→ Task details: Copy each of the entries below word for word, without changing anything.

##### Dataset excerpts #####

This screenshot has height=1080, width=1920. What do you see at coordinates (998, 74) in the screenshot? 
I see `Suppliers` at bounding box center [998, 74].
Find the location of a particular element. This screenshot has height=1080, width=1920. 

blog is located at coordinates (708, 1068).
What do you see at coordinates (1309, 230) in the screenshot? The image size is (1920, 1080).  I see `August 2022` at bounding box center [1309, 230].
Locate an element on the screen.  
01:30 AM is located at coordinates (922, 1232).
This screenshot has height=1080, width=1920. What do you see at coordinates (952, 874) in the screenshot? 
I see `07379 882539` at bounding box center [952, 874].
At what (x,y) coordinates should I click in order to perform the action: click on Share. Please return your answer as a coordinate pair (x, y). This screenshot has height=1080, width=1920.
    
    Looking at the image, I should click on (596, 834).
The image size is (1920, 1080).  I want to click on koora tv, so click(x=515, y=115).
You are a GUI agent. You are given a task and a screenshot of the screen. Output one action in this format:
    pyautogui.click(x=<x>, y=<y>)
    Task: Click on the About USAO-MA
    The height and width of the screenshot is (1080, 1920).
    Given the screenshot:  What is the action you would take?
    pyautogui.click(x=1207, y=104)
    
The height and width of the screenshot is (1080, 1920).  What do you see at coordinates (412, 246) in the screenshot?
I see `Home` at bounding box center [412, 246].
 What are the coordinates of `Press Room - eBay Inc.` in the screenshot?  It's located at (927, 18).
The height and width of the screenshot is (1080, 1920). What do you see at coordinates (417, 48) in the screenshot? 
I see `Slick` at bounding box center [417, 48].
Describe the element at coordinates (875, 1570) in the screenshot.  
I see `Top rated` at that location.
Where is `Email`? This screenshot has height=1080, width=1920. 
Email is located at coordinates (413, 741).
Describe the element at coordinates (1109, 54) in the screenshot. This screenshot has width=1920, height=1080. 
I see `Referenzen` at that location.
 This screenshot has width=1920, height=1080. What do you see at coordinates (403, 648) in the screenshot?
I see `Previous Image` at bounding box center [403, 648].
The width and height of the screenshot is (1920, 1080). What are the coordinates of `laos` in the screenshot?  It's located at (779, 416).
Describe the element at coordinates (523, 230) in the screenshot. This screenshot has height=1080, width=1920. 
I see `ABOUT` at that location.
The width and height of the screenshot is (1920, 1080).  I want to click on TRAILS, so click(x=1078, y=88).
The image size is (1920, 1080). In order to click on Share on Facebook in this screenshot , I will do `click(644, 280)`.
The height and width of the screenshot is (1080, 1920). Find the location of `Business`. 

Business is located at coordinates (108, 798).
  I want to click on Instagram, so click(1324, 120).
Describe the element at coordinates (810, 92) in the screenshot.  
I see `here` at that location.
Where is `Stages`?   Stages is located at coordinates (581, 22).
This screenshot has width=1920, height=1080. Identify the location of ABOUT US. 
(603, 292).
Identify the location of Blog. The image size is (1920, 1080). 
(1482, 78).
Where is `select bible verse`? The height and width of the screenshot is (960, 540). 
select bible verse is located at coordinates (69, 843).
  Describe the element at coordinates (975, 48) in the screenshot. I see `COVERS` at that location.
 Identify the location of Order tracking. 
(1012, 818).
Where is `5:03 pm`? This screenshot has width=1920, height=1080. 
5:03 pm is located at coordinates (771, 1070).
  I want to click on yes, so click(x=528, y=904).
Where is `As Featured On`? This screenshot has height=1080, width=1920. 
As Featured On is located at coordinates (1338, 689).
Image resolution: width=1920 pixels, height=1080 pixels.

#####

→ The reply:
This screenshot has height=1080, width=1920. What do you see at coordinates (998, 74) in the screenshot? 
I see `Suppliers` at bounding box center [998, 74].
Find the location of a particular element. This screenshot has height=1080, width=1920. 

blog is located at coordinates (708, 1068).
What do you see at coordinates (1309, 230) in the screenshot? The image size is (1920, 1080).  I see `August 2022` at bounding box center [1309, 230].
Locate an element on the screen.  
01:30 AM is located at coordinates (922, 1232).
This screenshot has height=1080, width=1920. What do you see at coordinates (952, 874) in the screenshot? 
I see `07379 882539` at bounding box center [952, 874].
At what (x,y) coordinates should I click in order to perform the action: click on Share. Please return your answer as a coordinate pair (x, y). This screenshot has height=1080, width=1920.
    
    Looking at the image, I should click on (596, 834).
The image size is (1920, 1080).  I want to click on koora tv, so click(x=515, y=115).
You are a GUI agent. You are given a task and a screenshot of the screen. Output one action in this format:
    pyautogui.click(x=<x>, y=<y>)
    Task: Click on the About USAO-MA
    The height and width of the screenshot is (1080, 1920).
    Given the screenshot:  What is the action you would take?
    pyautogui.click(x=1207, y=104)
    
The height and width of the screenshot is (1080, 1920).  What do you see at coordinates (412, 246) in the screenshot?
I see `Home` at bounding box center [412, 246].
 What are the coordinates of `Press Room - eBay Inc.` in the screenshot?  It's located at (927, 18).
The height and width of the screenshot is (1080, 1920). What do you see at coordinates (417, 48) in the screenshot? 
I see `Slick` at bounding box center [417, 48].
Describe the element at coordinates (875, 1570) in the screenshot.  
I see `Top rated` at that location.
Where is `Email`? This screenshot has height=1080, width=1920. 
Email is located at coordinates (413, 741).
Describe the element at coordinates (1109, 54) in the screenshot. This screenshot has width=1920, height=1080. 
I see `Referenzen` at that location.
 This screenshot has width=1920, height=1080. What do you see at coordinates (403, 648) in the screenshot?
I see `Previous Image` at bounding box center [403, 648].
The width and height of the screenshot is (1920, 1080). What are the coordinates of `laos` in the screenshot?  It's located at (779, 416).
Describe the element at coordinates (523, 230) in the screenshot. This screenshot has height=1080, width=1920. 
I see `ABOUT` at that location.
The width and height of the screenshot is (1920, 1080).  I want to click on TRAILS, so click(x=1078, y=88).
The image size is (1920, 1080). In order to click on Share on Facebook in this screenshot , I will do `click(644, 280)`.
The height and width of the screenshot is (1080, 1920). Find the location of `Business`. 

Business is located at coordinates (108, 798).
  I want to click on Instagram, so click(1324, 120).
Describe the element at coordinates (810, 92) in the screenshot.  
I see `here` at that location.
Where is `Stages`?   Stages is located at coordinates (581, 22).
This screenshot has width=1920, height=1080. Identify the location of ABOUT US. 
(603, 292).
Identify the location of Blog. The image size is (1920, 1080). 
(1482, 78).
Where is `select bible verse`? The height and width of the screenshot is (960, 540). 
select bible verse is located at coordinates (69, 843).
  Describe the element at coordinates (975, 48) in the screenshot. I see `COVERS` at that location.
 Identify the location of Order tracking. 
(1012, 818).
Where is `5:03 pm`? This screenshot has width=1920, height=1080. 
5:03 pm is located at coordinates (771, 1070).
  I want to click on yes, so click(x=528, y=904).
Where is `As Featured On`? This screenshot has height=1080, width=1920. 
As Featured On is located at coordinates (1338, 689).
Image resolution: width=1920 pixels, height=1080 pixels.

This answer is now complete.